The contacts with Russians documented in the report amount to a devastating indictment of Trump’s approach to politics.
Special counsel Robert Mueller’s report on Donald Trump and Russia establishes a damning series of facts about the Trump campaign’s connections to the Kremlin.
We learned that two Trump campaign officials, campaign manager Paul Manafort and Manafort’s deputy Rick Gates, were regularly providing polling information to a Russian national whom Gates believed to be a “spy.”
We learned that, after Trump publicly called on Russia to find Hillary Clinton’s emails, he privately ordered future National Security Adviser Michael Flynn to find them. Flynn reached out to a man named Peter Smith who (apparently falsely) told a number of people that he was in contact with Russian agents.
We learned that Trump foreign policy adviser George Papadopoulos attempted to arrange meetings between Trump and Putin, and that Trump personally approved Papadopoulos’s work on this front.

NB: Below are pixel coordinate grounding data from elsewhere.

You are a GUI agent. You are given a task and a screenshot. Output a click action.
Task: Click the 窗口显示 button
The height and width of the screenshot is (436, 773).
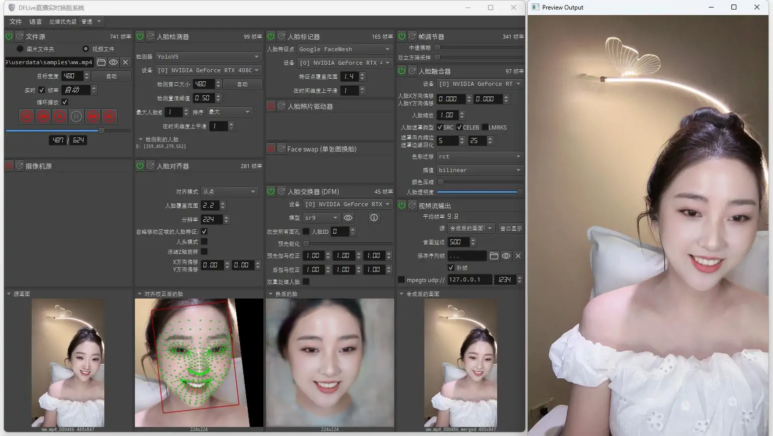(x=511, y=228)
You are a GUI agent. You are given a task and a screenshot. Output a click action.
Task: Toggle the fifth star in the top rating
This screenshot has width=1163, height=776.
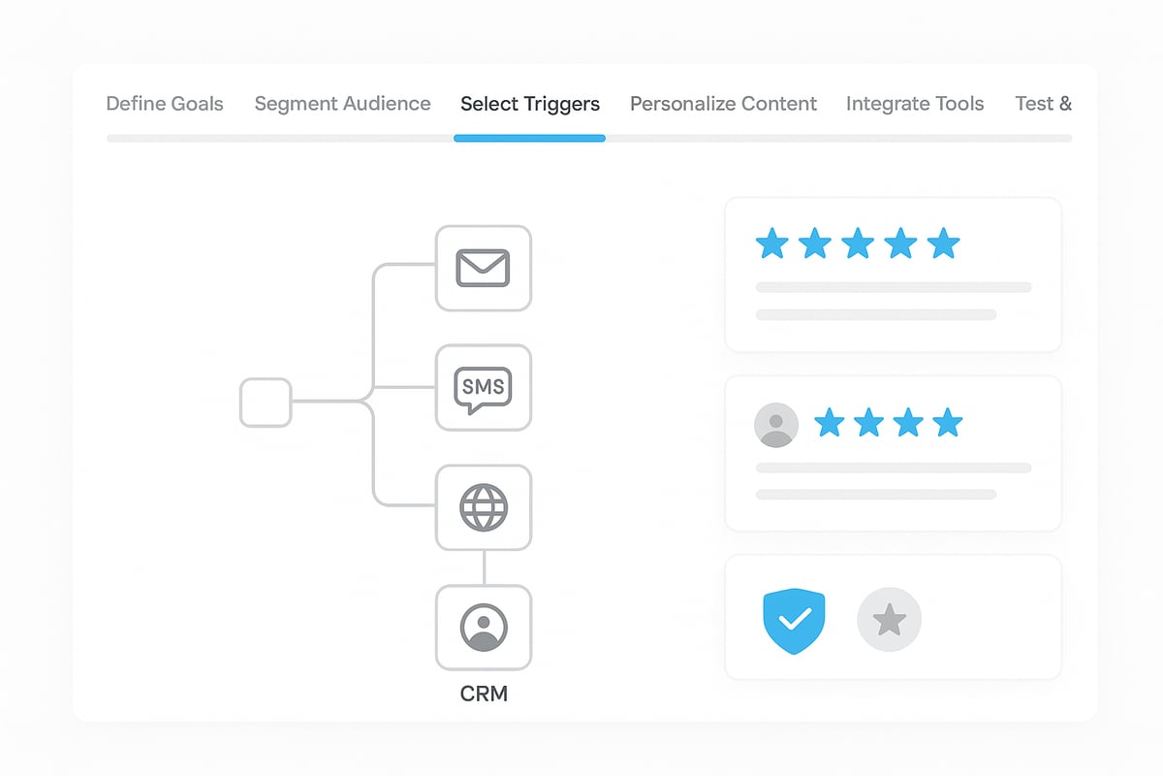[943, 243]
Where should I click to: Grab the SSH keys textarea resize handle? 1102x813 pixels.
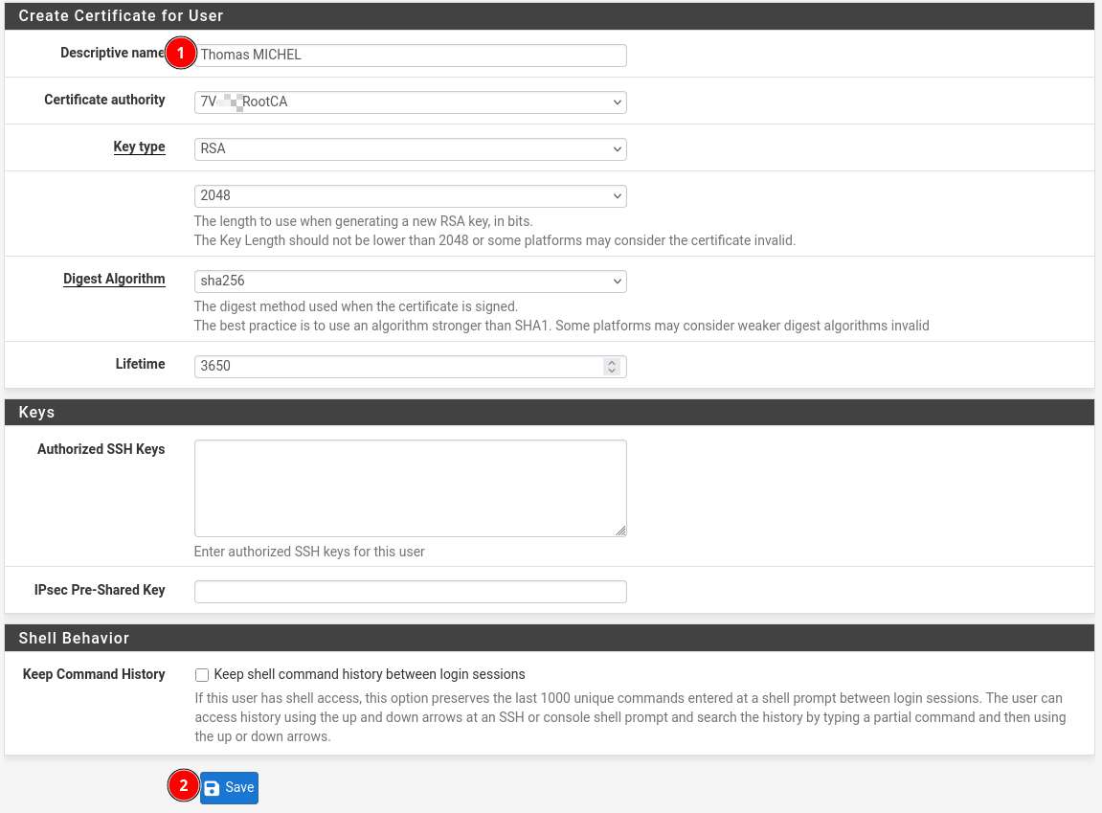coord(620,531)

The report is very clear that Mueller’s investigation did not establish that the Trump campaign criminally conspired on illegal Russian election interference, or that it coordinated with Russia through either an active or tacit agreement.
But the report, combined with other publicly known facts — that Donald Trump Jr. arranged a meeting with the express purpose of obtaining Russian “dirt” on Clinton, and that Papadopoulos was offered similar dirt from a Russian agent, among others — paints a damning picture of the campaign. It was both actively seeking to cultivate a relationship with the Russian government and willing to work with it to acquire damaging information about its political opponents. That willingness included explicitly sharing information with or soliciting information from Russian operatives.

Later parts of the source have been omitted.